Any idea where one would find this, Vincent? All I've found (so far) in the 8.1 docs is DB2 support and it requires MQ.
-craig

"You can never have too many knives" -- Logan Nine Fingers
osuru74
Premium Member
Premium Member
Posts: 5
Joined: Wed Feb 16, 2005 9:45 pm

Post by osuru74 »

Here are the requirements ...thanks for your response..
(1)We receive source data in TXT format and it contains both master and detail data
(2)We need to load this file into two oracle tables tables, Master_Cust and Detail_Cust. But these two tables have referential integrity defined.
(3) How to write a single datastage ETL job to load the above Txt file into the above tables in Oracle. We are using 7.5.1 Parallel extender and now moving to Version 8.1

Thanks & regards//subra
mfavero
Premium Member
Premium Member
Posts: 45
Joined: Thu Jan 16, 2003 1:20 pm
Location: Minneapolis

Post by mfavero »

In my experience, the best practice has always been to have the ETL resolve referential integrity. The number of jobs is not relevant. You could have 3 jobs for each table, depending on complexity and modularity.

The load images for the related tables would be generated as seq files or datasets and then loaded in the proper order.

Often scripts are used to bulk load tables and often RI is dropped for performance while the load is taking place. Then RI is turned back on when the load is complete. Since the ETL has guaranteed referential integrity, this is safe and sure. You can substitute DS jobs for load scripts which would be functionally equivalent.

If there is a new Oracle utility that loads to parent/child tables simultaneously, you could use a script to call that. I have not heard anything about a new Oracle plug-in which accomplishes the same.
Michael Favero

2852 Humboldt Ave So
Minneapolis, MN 55408
chulett
Charter Member
Charter Member
Posts: 43085
Joined: Tue Nov 12, 2002 4:34 pm
Location: Denver, CO

Post by chulett »

As noted, this should be feasible to do in one job as long as you order the links properly to support the RI. It's one place where you seem to have less control over how it all works in a PX job over Server, in Server you can use a single DB stage to keep it all in one transaction and even use 'transaction grouping' across multiple tables if desired.
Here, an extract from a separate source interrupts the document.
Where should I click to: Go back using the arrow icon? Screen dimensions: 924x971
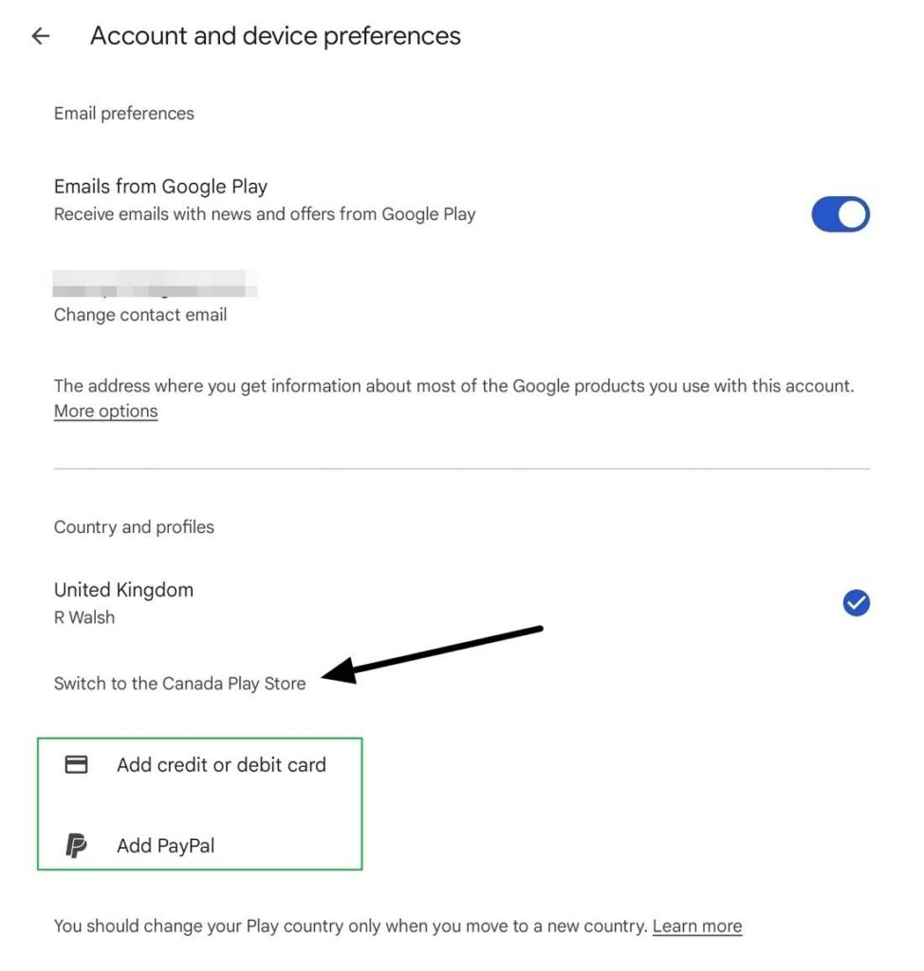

I've used two OE stages, parent and child, with standard generated Upsert sql in both stages to load both tables at the same time. I didn't have to do anything 'special' for this other than order the links properly, and used the default (non-specified) array size for the inserts, whatever that turns out to be. I also added $APT_ORAUPSERT_COMMIT_ROW_INTERVAL = 0 to (hopefully) get an 'all or nothing' load. Need to really build a test case or two to ensure that is, in fact, happening.

So... what had you tried before posting, anything? What issues did you have?
-craig

"You can never have too many knives" -- Logan Nine Fingers
chulett
Charter Member
Charter Member
Posts: 43085
Joined: Tue Nov 12, 2002 4:34 pm
Location: Denver, CO

Post by chulett »

Funny. I made the previous post after having built a small test job to load 10 records into related work tables and then running it once. That was the only time it ran without issue. :lol:

As I manipulated the data, or truncated the tables for a reload, the parent table would load fine but various (and seemingly ever changing) child records would be rejected. Keep in mind this was a pretty plain vanilla load (stage defaults) with our default four node config and auto partitioning... which contributed to the issue.

I found I had to make two changes to get this to load reliably - A) set partioning in both OE stages to 'hash' based on the parent id key I had so parent/child records stayed together regardless of node and B) set the Insert Array Size to 1. Not ideal from a 'load performance' standpoint but that's what made it work for me. IMHO, you should stick with the two job approach if tuning each part of this load to its utmost bestest performance (whatever that means in an ETL context) is your goal.
-craig

"You can never have too many knives" -- Logan Nine Fingers
chulett
Charter Member
Charter Member
Posts: 43085
Joined: Tue Nov 12, 2002 4:34 pm
Location: Denver, CO

Post by chulett »

Wow... take all this with a grain of salt. What I thought was working reliably is just more reliable but does not work 100% of the time. Going to keep experimenting to see what else it takes, suspect I may need to knock it down to running on one node but even that may not be the ultimate answer since each OE stage is a discrete connection. The 'ultimate' answer might very well be to use two PX jobs. Or a Server job. :wink:
-craig

"You can never have too many knives" -- Logan Nine Fingers
JRodriguez
Premium Member
Premium Member
Posts: 425
Joined: Sat Nov 19, 2005 9:26 am
Location: New York City
Contact:

Post by JRodriguez »

Guys,

Unfortunatelly for Oracle shops, the Distributed transaction stage only support DB2, Oracle is not supported yet, even the documentation clearly mention that Oracle is supported in more than one place ........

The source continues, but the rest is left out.